- _AIM_
In the class imbalance text below, copy out everything from "# Bar chart" down to "ha='center', va='bottom', fontsize=10)", without changing a character.

>> Begin PROVIDED TEXT

The extreme class imbalance in this dataset presents a critical challenge for model training. Without proper handling, the model would simply learn to predict the majority class (NORMAL) and achieve high accuracy while completely failing to detect actual failures.

#### The Imbalance Problem

| Class | Count | Percentage | Imbalance Ratio |
|-------|-------|------------|----------------|
| NORMAL | 205,836 | 93.43% | 1x (baseline) |
| RECOVERING | 14,477 | 6.57% | ~14x underrepresented |
| BROKEN | 7 | 0.003% | ~29,405x underrepresented |

#### Techniques to Address Imbalance

We employ two main techniques:

1. **Class Weighting**: Assign higher weights to minority classes during training
2. **Focal Loss**: A loss function that down-weights well-classified examples and focuses on hard cases

In [None]:
# Import our imbalance handler module
from imbalance_handler import compute_class_weights, get_class_distribution, compute_alpha_from_weights

# Get class distribution statistics
target_col = get_target_column()

# Encode labels for weight computation
from preprocessor import encode_labels
labels_encoded, label_encoder = encode_labels(
    df[target_col], 
    class_order=['NORMAL', 'RECOVERING', 'BROKEN']
)

# Compute class weights using inverse frequency
class_weights = compute_class_weights(labels_encoded)

print("Class Weights (Inverse Frequency):")
print("=" * 60)
class_names = ['NORMAL', 'RECOVERING', 'BROKEN']
for idx, name in enumerate(class_names):
    weight = class_weights[idx]
    print(f"{name:12s}: weight = {weight:>12.4f}")
print("=" * 60)

In [None]:
# Visualize class weights
fig, axes = plt.subplots(1, 2, figsize=(14, 5))

# Bar chart of class weights
ax1 = axes[0]
colors = ['#2ecc71', '#f39c12', '#e74c3c']
bars = ax1.bar(class_names, [class_weights[i] for i in range(3)], color=colors)
ax1.set_xlabel('Machine Status')
ax1.set_ylabel('Class Weight')
ax1.set_title('Class Weights (Inverse Frequency)')
ax1.set_yscale('log')  # Log scale due to extreme differences

# Add weight labels on bars
for bar, idx in zip(bars, range(3)):
    weight = class_weights[idx]
    ax1.text(bar.get_x() + bar.get_width()/2, bar.get_height(), 
             f'{weight:.2f}', ha='center', va='bottom', fontsize=10)

>> End PROVIDED TEXT
>> Begin INFORMATION GIVEN

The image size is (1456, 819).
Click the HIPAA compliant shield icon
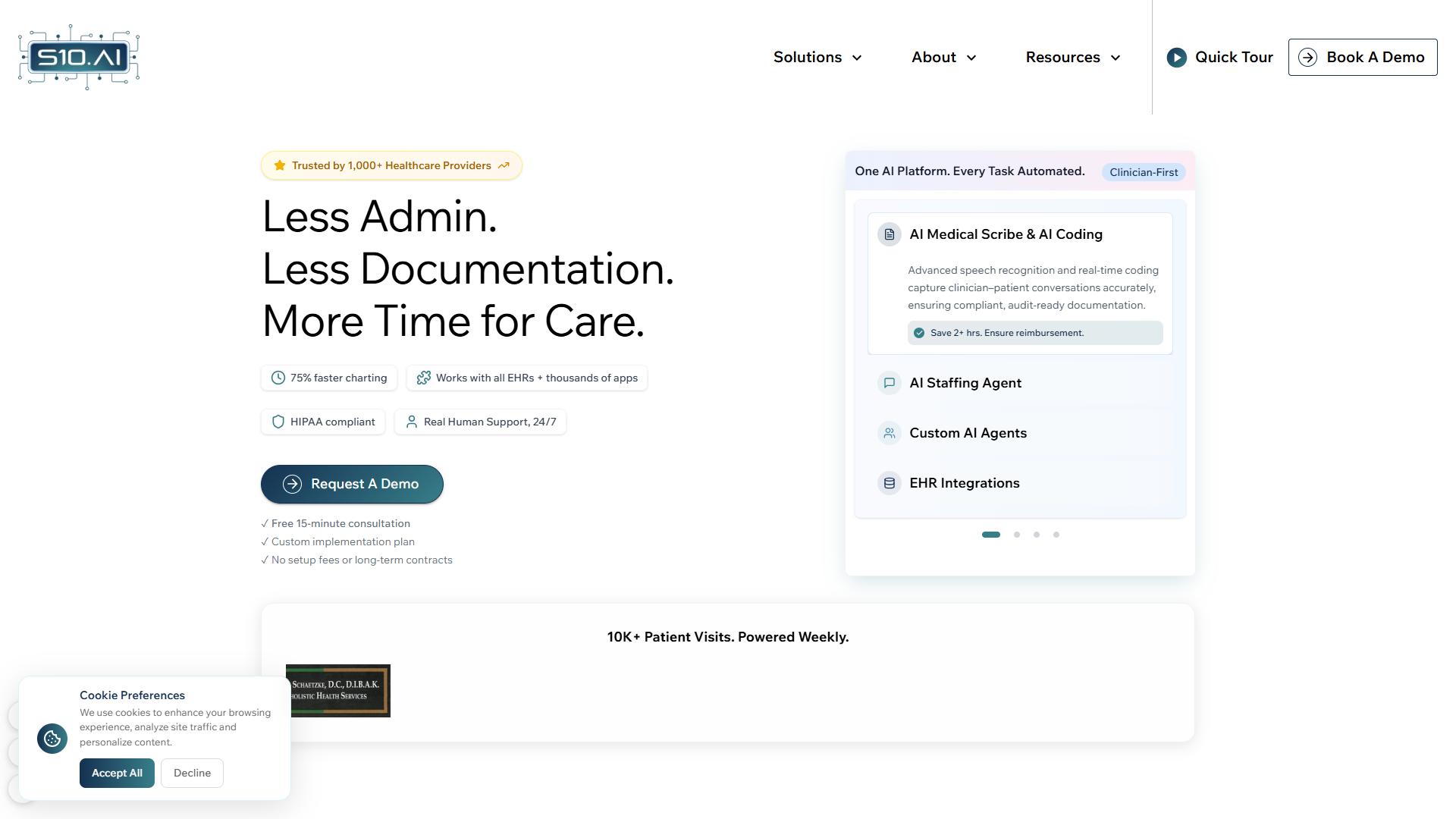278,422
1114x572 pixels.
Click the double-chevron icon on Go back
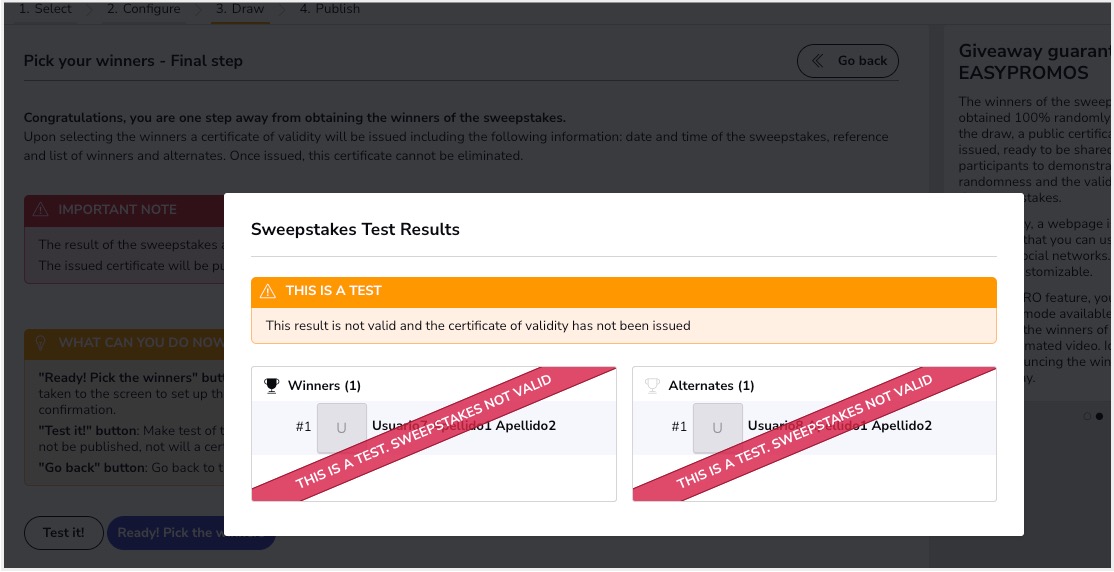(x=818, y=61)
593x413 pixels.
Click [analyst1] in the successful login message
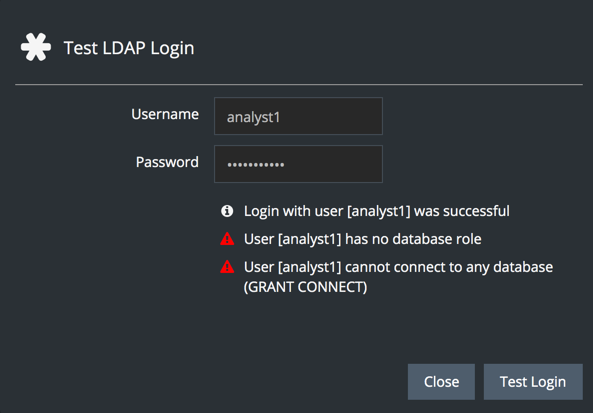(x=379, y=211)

>> End INFORMATION GIVEN
>> Begin INFORMATION GIVEN

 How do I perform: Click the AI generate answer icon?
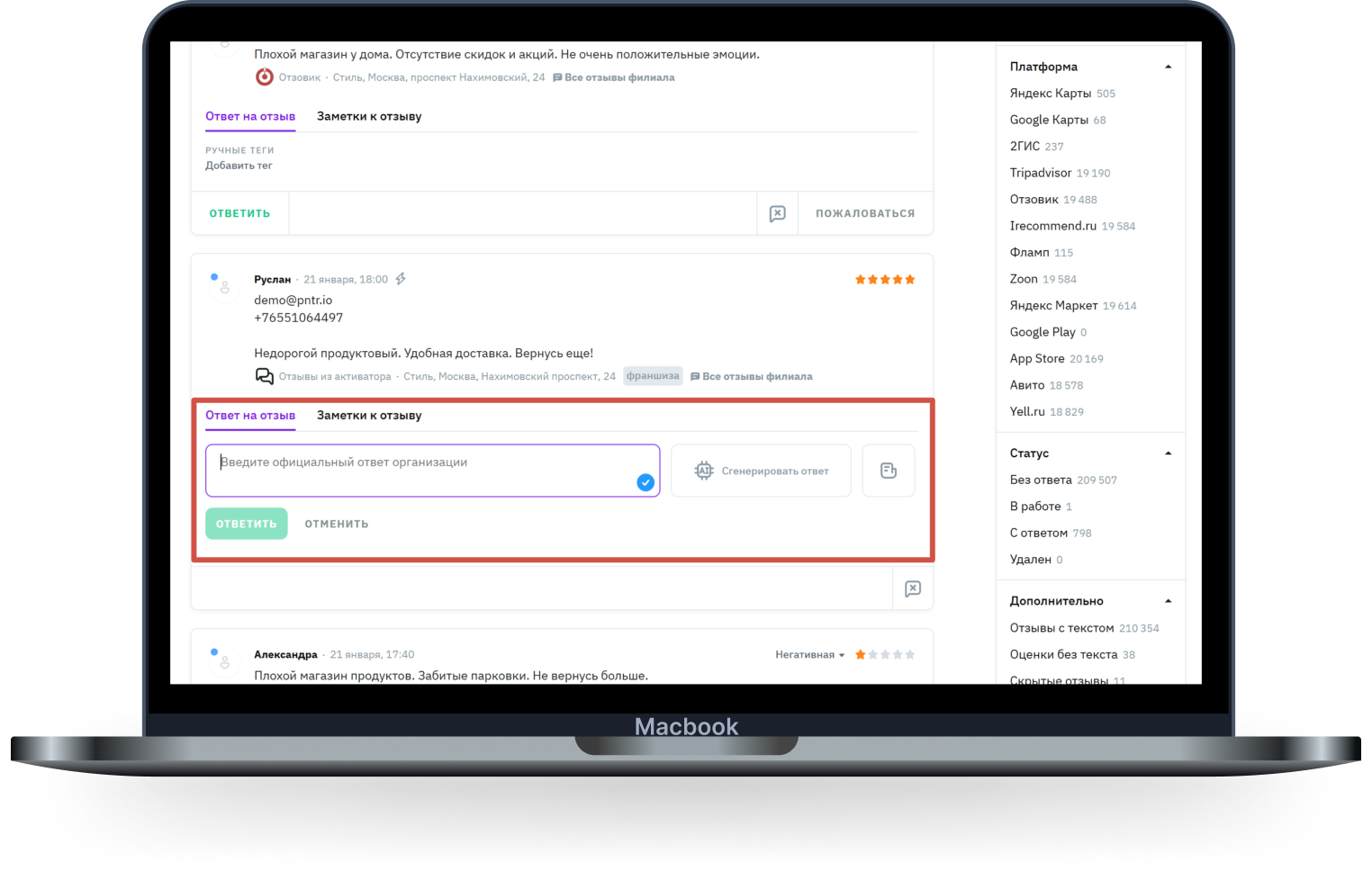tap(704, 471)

>> End INFORMATION GIVEN
>> Begin INFORMATION GIVEN

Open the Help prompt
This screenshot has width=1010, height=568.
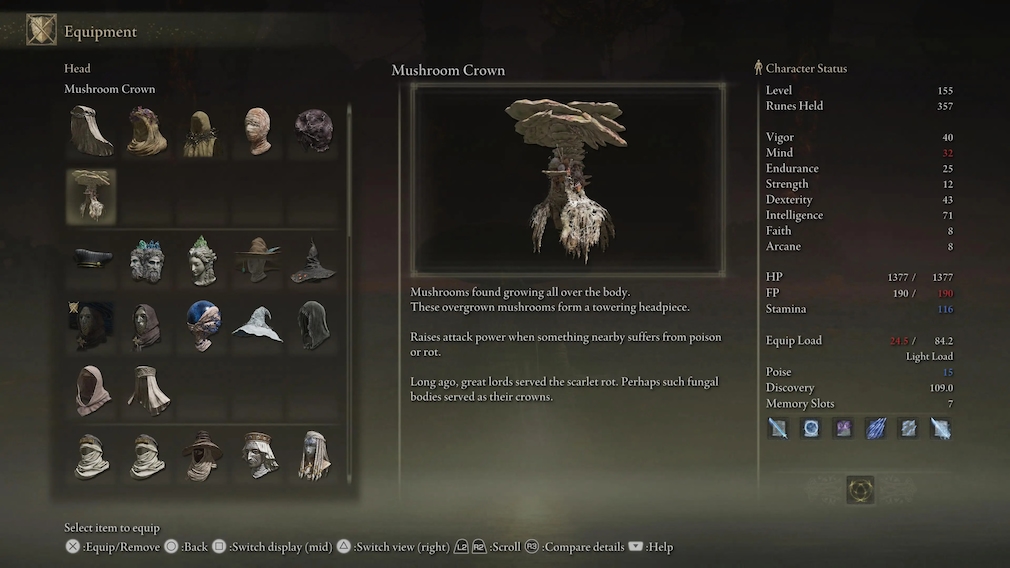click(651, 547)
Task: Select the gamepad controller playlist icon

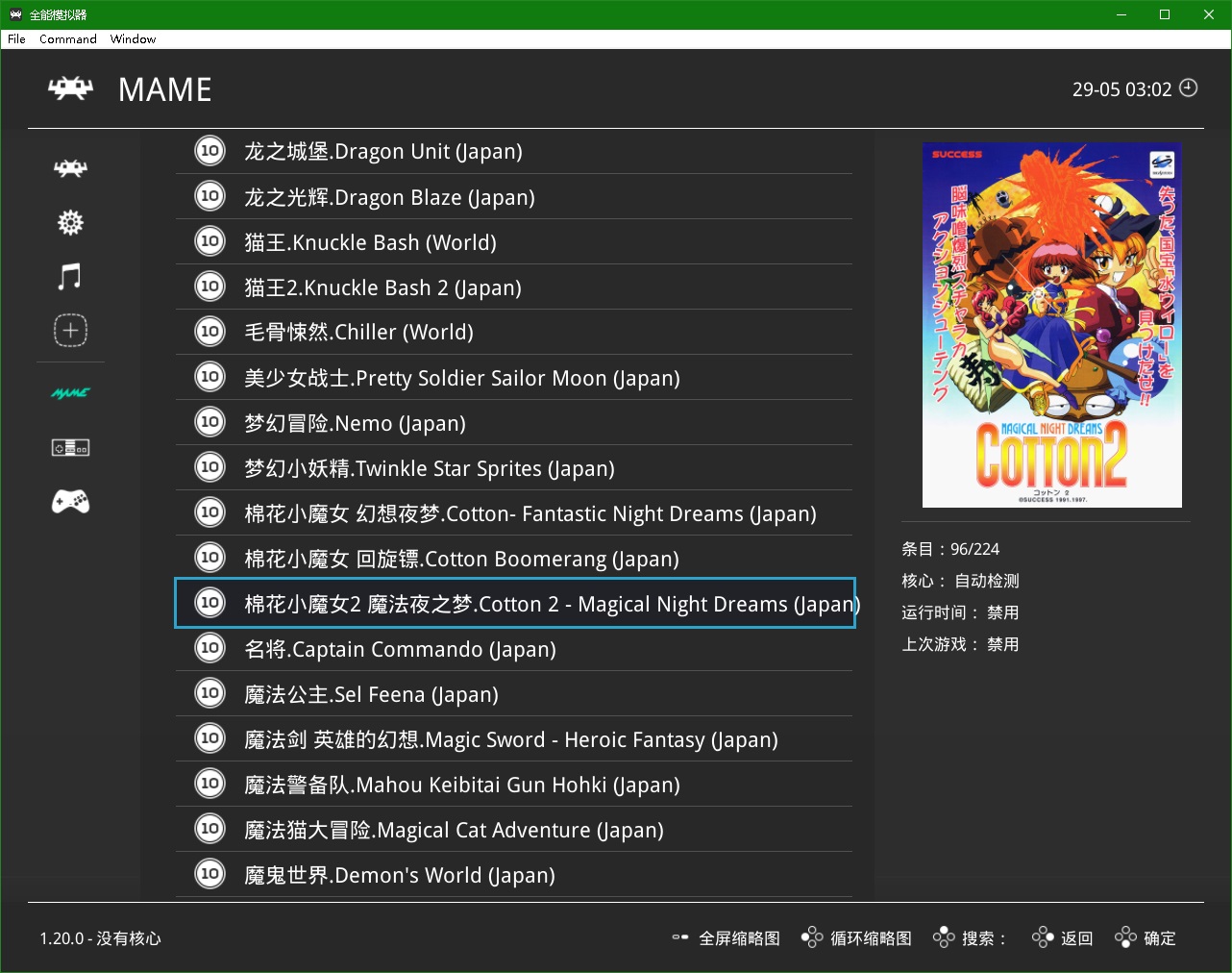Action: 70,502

>> End INFORMATION GIVEN

- _SOLUTION TO THIS EXERCISE_
# Bar chart of class weights
ax1 = axes[0]
colors = ['#2ecc71', '#f39c12', '#e74c3c']
bars = ax1.bar(class_names, [class_weights[i] for i in range(3)], color=colors)
ax1.set_xlabel('Machine Status')
ax1.set_ylabel('Class Weight')
ax1.set_title('Class Weights (Inverse Frequency)')
ax1.set_yscale('log')  # Log scale due to extreme differences

# Add weight labels on bars
for bar, idx in zip(bars, range(3)):
    weight = class_weights[idx]
    ax1.text(bar.get_x() + bar.get_width()/2, bar.get_height(), 
             f'{weight:.2f}', ha='center', va='bottom', fontsize=10)